__Task directions__
All lines from the one with "Task: Click the UnionPay icon" to the end of the entries below must be written out exactly. Leave out any other line.

__Data for processing__
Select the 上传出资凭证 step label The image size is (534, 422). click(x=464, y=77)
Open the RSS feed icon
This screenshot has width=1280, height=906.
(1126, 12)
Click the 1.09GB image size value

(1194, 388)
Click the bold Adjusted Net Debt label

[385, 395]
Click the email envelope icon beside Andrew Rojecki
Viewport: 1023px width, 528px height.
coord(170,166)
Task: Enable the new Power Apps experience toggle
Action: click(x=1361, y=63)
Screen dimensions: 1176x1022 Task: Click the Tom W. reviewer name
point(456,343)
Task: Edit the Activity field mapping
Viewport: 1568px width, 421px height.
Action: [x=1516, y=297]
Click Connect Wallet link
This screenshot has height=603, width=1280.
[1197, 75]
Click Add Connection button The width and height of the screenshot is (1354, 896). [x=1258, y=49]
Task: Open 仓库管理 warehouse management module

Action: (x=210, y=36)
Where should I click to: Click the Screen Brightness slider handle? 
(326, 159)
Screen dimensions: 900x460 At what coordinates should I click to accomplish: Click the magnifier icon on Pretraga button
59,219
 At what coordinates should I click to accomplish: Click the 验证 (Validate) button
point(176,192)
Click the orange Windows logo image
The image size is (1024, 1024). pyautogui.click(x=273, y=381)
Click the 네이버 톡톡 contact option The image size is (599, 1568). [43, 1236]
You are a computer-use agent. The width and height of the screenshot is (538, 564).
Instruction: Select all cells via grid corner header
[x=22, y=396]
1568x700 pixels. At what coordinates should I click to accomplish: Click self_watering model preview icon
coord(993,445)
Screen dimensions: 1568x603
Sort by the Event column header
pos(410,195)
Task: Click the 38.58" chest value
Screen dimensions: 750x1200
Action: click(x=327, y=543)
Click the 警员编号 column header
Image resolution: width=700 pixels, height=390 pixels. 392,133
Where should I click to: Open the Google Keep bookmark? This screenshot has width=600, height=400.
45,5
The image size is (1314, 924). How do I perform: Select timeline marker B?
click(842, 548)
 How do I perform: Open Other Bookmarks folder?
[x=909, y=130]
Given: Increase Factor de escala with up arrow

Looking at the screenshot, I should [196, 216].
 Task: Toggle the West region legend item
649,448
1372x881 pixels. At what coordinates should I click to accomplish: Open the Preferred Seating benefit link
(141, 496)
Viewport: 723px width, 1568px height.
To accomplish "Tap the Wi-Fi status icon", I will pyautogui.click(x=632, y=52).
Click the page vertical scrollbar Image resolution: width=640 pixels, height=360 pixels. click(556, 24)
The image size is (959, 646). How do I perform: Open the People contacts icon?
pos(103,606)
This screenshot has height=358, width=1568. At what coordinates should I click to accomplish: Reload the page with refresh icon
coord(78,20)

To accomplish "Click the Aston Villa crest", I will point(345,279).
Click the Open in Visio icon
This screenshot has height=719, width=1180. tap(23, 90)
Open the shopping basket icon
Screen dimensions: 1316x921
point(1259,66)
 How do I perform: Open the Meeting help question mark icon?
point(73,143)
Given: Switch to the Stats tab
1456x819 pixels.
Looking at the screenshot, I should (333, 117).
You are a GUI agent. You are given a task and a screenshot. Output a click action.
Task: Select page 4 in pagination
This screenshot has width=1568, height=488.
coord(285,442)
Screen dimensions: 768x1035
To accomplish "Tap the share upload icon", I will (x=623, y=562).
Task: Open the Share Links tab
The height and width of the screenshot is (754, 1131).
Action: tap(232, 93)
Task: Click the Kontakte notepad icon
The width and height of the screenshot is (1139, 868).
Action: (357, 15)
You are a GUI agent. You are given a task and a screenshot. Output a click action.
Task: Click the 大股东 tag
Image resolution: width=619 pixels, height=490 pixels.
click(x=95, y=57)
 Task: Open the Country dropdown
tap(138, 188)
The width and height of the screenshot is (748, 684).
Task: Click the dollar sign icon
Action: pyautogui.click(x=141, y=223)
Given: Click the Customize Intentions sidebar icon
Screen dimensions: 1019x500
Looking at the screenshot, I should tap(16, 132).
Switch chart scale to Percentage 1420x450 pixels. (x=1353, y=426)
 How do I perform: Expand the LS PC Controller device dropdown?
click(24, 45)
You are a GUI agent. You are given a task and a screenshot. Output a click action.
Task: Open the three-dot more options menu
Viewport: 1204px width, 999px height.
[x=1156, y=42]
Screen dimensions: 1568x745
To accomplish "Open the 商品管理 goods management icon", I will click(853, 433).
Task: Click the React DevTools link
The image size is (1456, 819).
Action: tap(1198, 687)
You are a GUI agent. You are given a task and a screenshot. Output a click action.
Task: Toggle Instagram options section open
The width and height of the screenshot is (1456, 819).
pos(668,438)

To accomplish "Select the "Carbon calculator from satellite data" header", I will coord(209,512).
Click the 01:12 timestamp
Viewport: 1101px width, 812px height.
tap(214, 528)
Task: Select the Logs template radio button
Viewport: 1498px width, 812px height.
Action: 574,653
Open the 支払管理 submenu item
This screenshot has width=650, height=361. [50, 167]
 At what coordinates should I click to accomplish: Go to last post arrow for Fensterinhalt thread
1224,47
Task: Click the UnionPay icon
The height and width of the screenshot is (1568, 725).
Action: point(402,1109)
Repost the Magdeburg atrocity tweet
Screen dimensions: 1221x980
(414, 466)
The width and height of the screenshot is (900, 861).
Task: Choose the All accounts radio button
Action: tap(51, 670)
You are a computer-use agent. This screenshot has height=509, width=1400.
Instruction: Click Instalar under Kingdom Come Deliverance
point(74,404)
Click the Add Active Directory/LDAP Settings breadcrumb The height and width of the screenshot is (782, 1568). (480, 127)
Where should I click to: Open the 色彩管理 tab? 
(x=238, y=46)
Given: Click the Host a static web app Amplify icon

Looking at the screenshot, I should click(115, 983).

__Exercise answer__
Task: Click the UnionPay icon
The height and width of the screenshot is (1568, 725).
Action: point(402,1109)
Repost the Magdeburg atrocity tweet
Screen dimensions: 1221x980
(414, 466)
The width and height of the screenshot is (900, 861).
Task: Choose the All accounts radio button
Action: tap(51, 670)
You are a computer-use agent. This screenshot has height=509, width=1400.
Instruction: Click Instalar under Kingdom Come Deliverance
point(74,404)
Click the Add Active Directory/LDAP Settings breadcrumb The height and width of the screenshot is (782, 1568). (480, 127)
Where should I click to: Open the 色彩管理 tab? 
(x=238, y=46)
Given: Click the Host a static web app Amplify icon

Looking at the screenshot, I should click(115, 983).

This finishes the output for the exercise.